NEW YORK (CNN/Money) - Scratching your head over investors' heavy appetite for risky assets? Where else are they supposed to go?
Thanks to the Federal Reserve's easy money policy, and its indication that it can be patient before tightening up the screws, there isn't much money to be made in safe investments anymore. The 10-year Treasury's yield of just 4.1 percent isn't going to get anyone that condo in Boca. The 5.6 percent yield on triple-A rated corporate bonds ain't much better.
And so investors have been reaching for yield, seeking higher returns. Last year saw a huge surge in interest not just for stocks, but junk bonds, the high-yielding debt of less-than stellar companies. About $20 billion flowed into junk-bond funds in 2003, according to AMG Data -- more than the $16 billion that went toward investment-grade bond funds and more than double the $8 billion that went into junk in 2002.
As the money's flowed in, junk bond prices have rallied, pushing the spread between junk-bond yields and comparable Treasurys to the lowest level since Sept. 2000, according to Standard & Poor's.
Those lower yields have provoked a flood of new issuance. There were 515 junk-bond deals last year, according to Merrill Lynch, raising $141.1 billion. That's the most new issues since 1998 and the most money raised ever.
Investors' newfound love of high-yield bonds has much to do with the big moves we've seen in some of the riskiest stocks. Remember that a year ago many companies were priced to the point where buying their shares was basically a bet on whether they would survive or not. And the reason their survival was in question was that there were serious questions of whether they would be able to pay down the debt they had coming due.
The rally in junk bonds meant these companies could shore up their balance sheets. The possibility of extinction was skirted and share prices soared.
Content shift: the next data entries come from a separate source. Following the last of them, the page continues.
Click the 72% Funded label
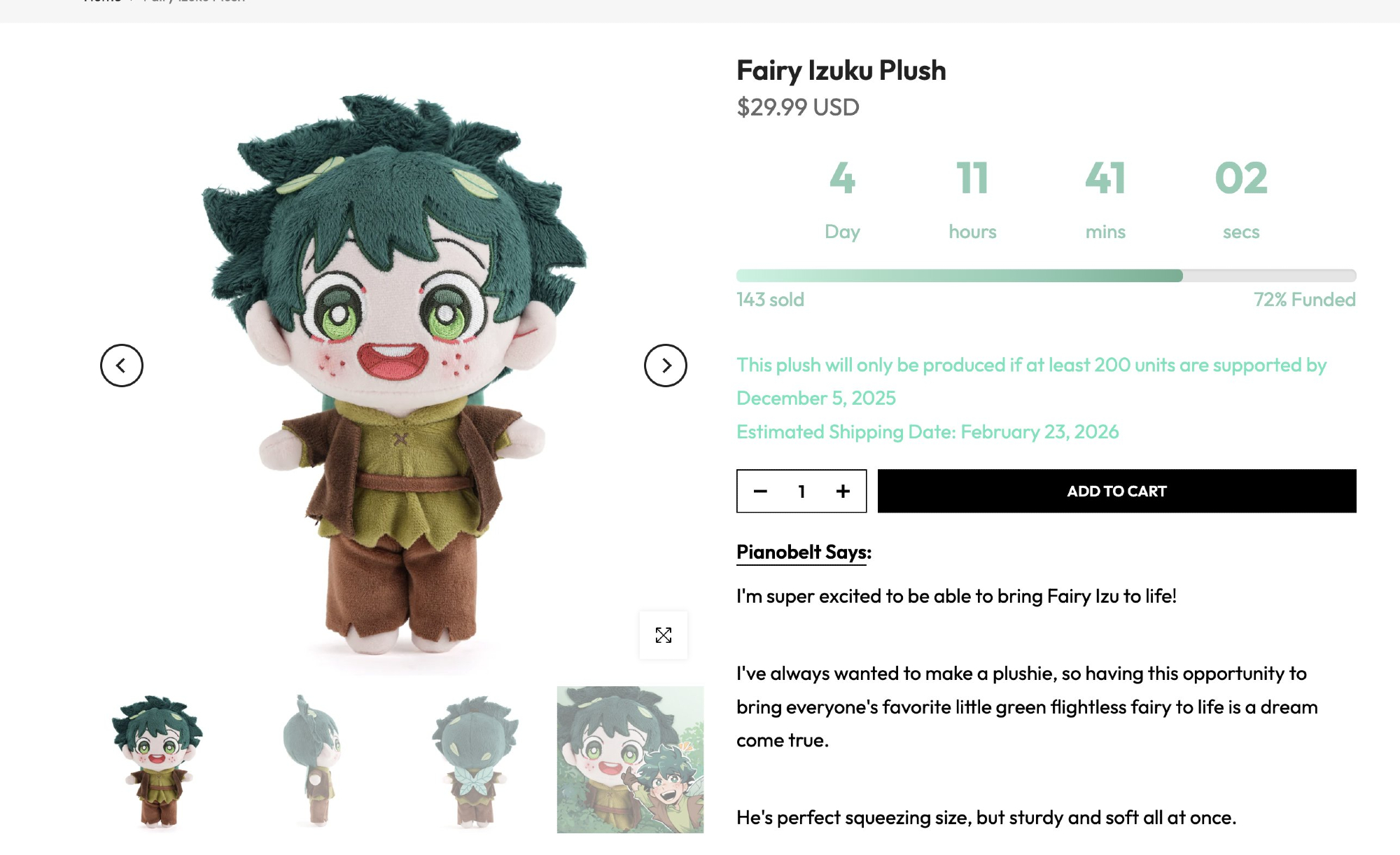 (x=1305, y=300)
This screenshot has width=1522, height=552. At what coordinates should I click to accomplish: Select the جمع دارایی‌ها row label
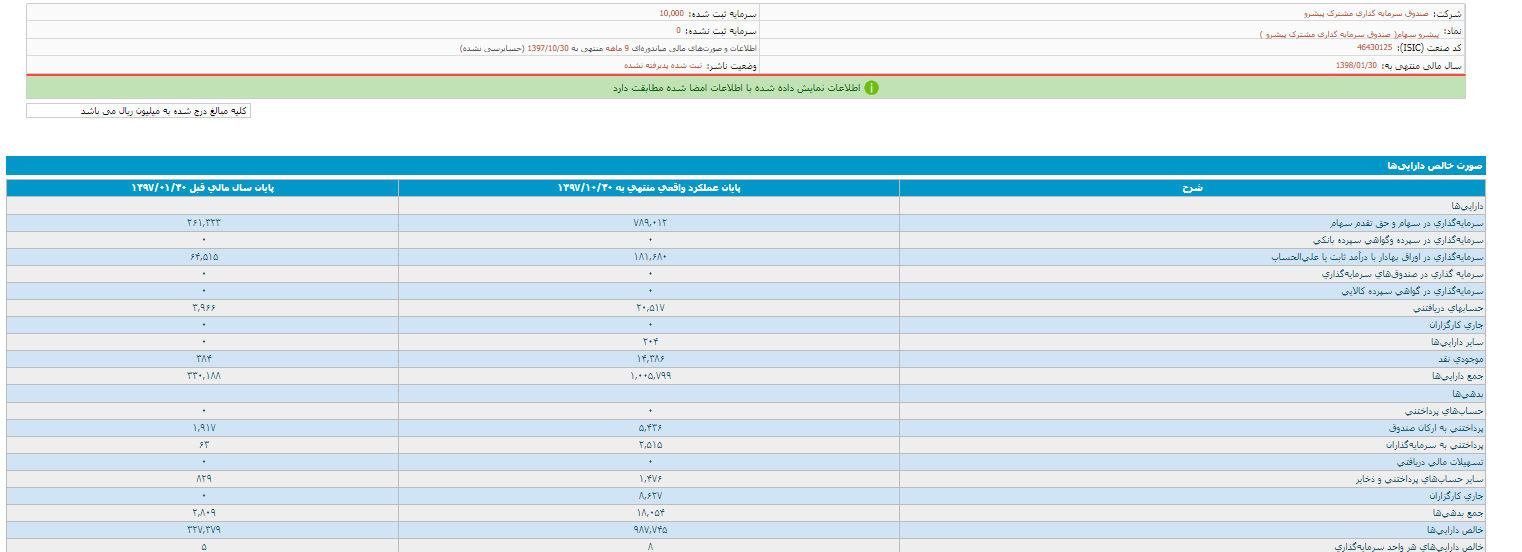tap(1454, 376)
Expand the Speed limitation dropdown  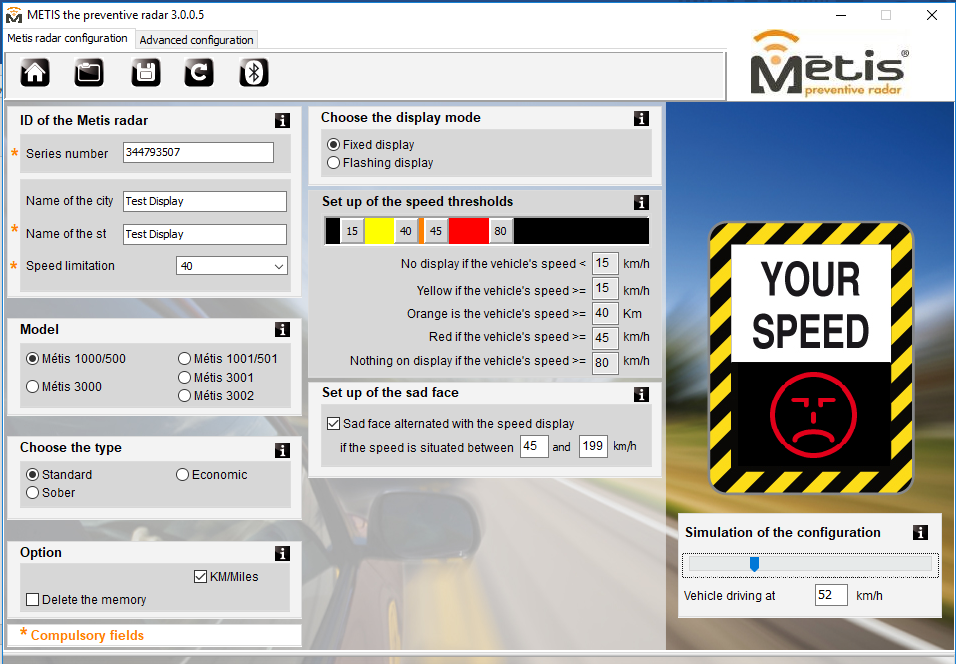(x=278, y=266)
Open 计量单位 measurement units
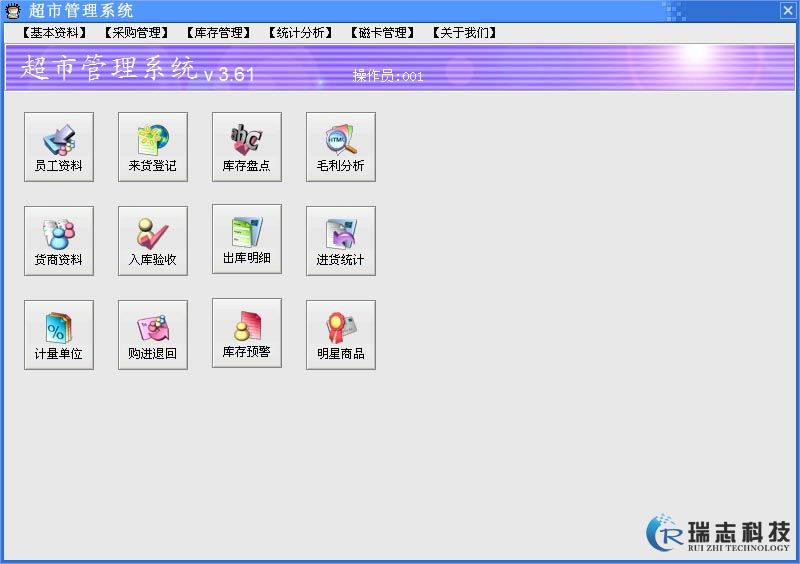800x564 pixels. tap(59, 335)
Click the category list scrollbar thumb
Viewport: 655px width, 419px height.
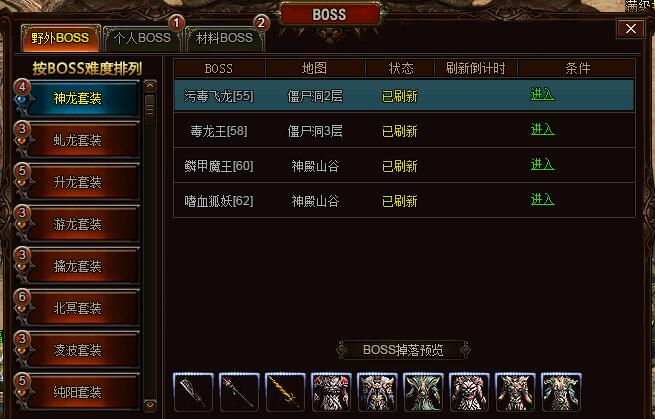(x=150, y=109)
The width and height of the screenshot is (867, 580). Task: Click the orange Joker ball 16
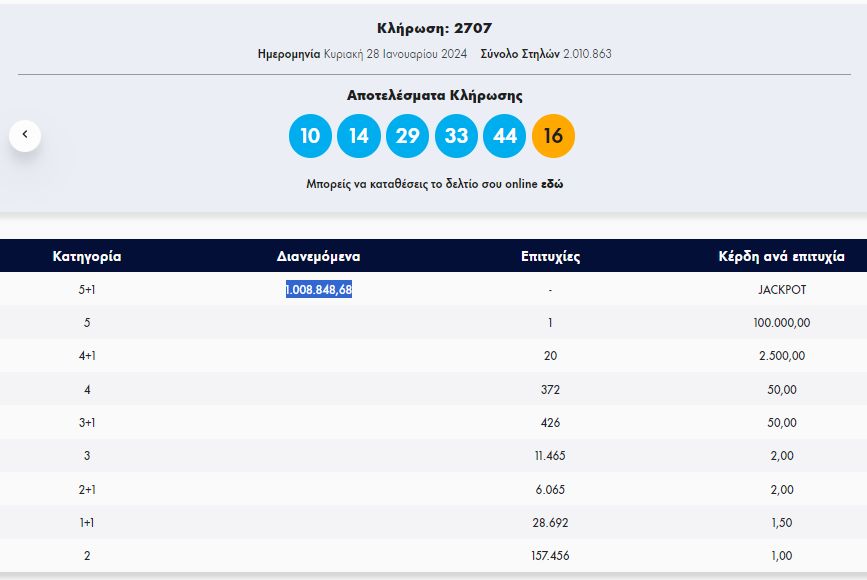pyautogui.click(x=553, y=136)
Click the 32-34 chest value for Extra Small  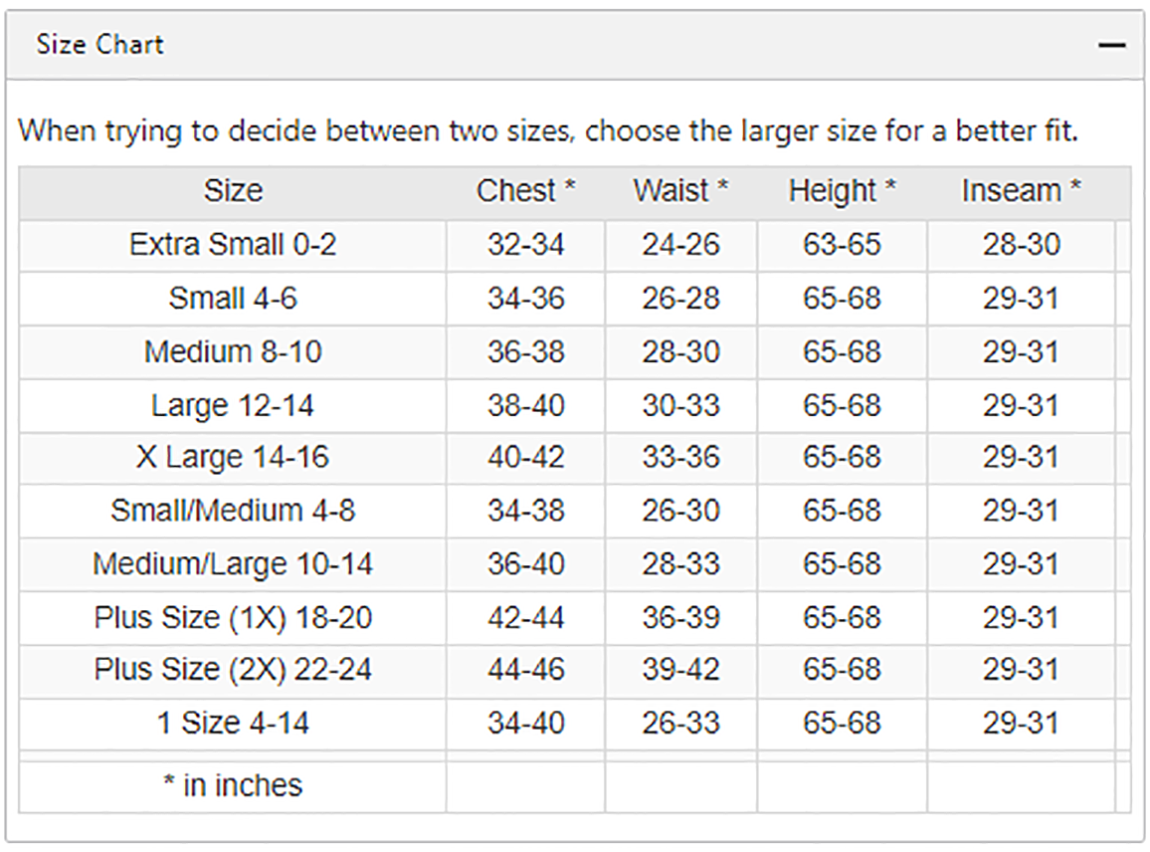tap(525, 246)
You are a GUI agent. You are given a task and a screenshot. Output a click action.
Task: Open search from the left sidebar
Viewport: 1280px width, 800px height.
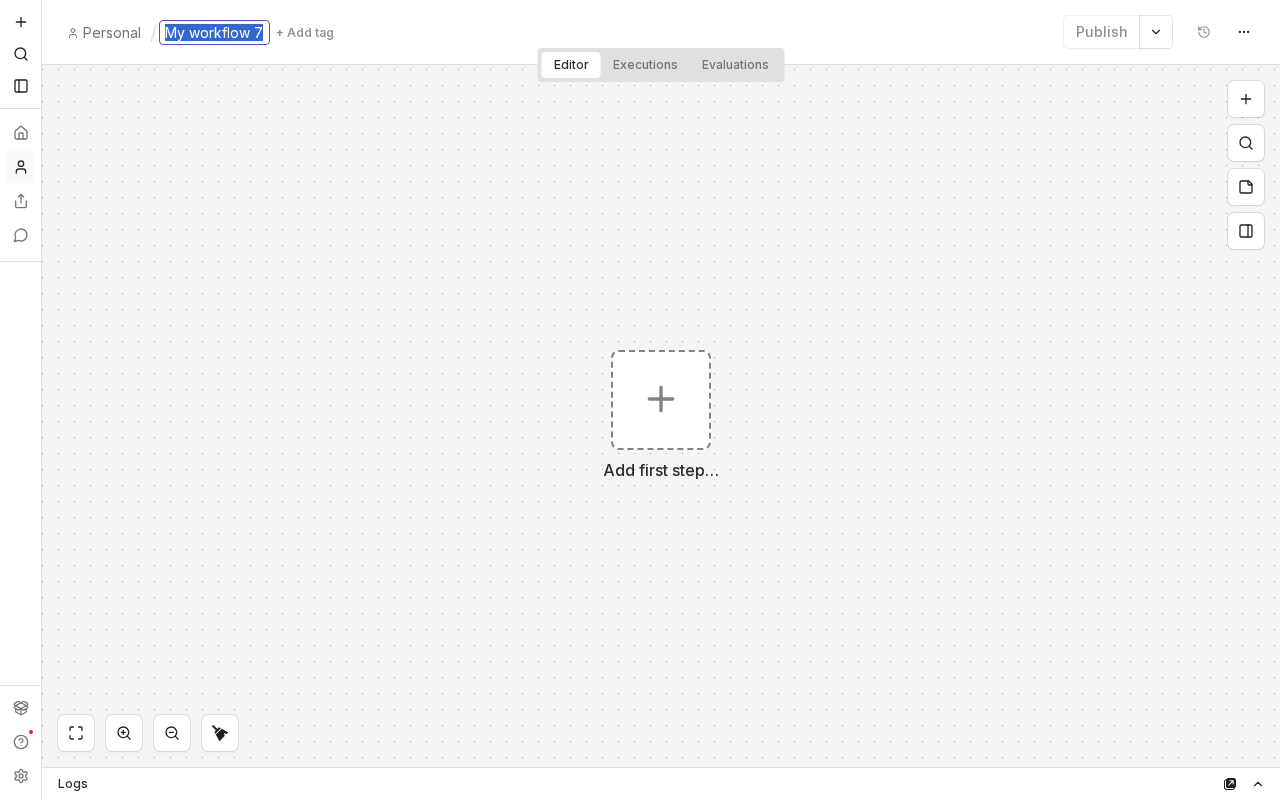pos(20,54)
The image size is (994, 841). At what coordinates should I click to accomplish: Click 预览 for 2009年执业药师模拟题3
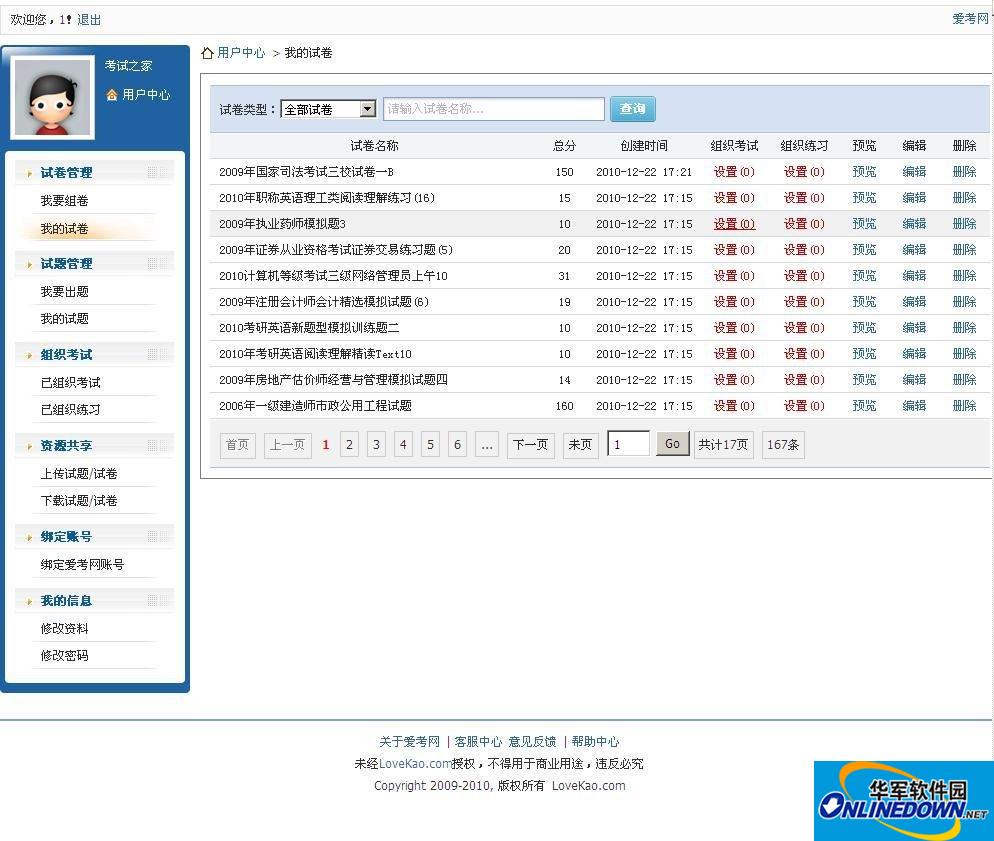pyautogui.click(x=864, y=223)
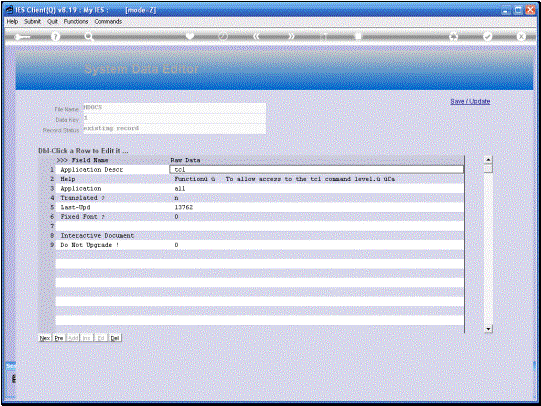
Task: Click the Del button below grid
Action: click(115, 338)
Yet investors would be wise to be wary, point out ING Aeltus strategists Ken Monaghan and Paul Ross in a recent note. We've seen yield-hungry investors provoke booms in junk-bond issuance before, in the late 1980s and again in the late 1990s. This did not end well -- many of the companies that the market extended credit to went belly up.
"Today, as bond buyers search in this period of very low interest rates and tight credit spreads for every additional basis point of yield they can find, market participants seem to be ignoring the lessons that were learned in prior bust periods," wrote Ross and Monaghan. "By ignoring those hard learned and expensive lessons, such investors are sowing the seeds of future defaults."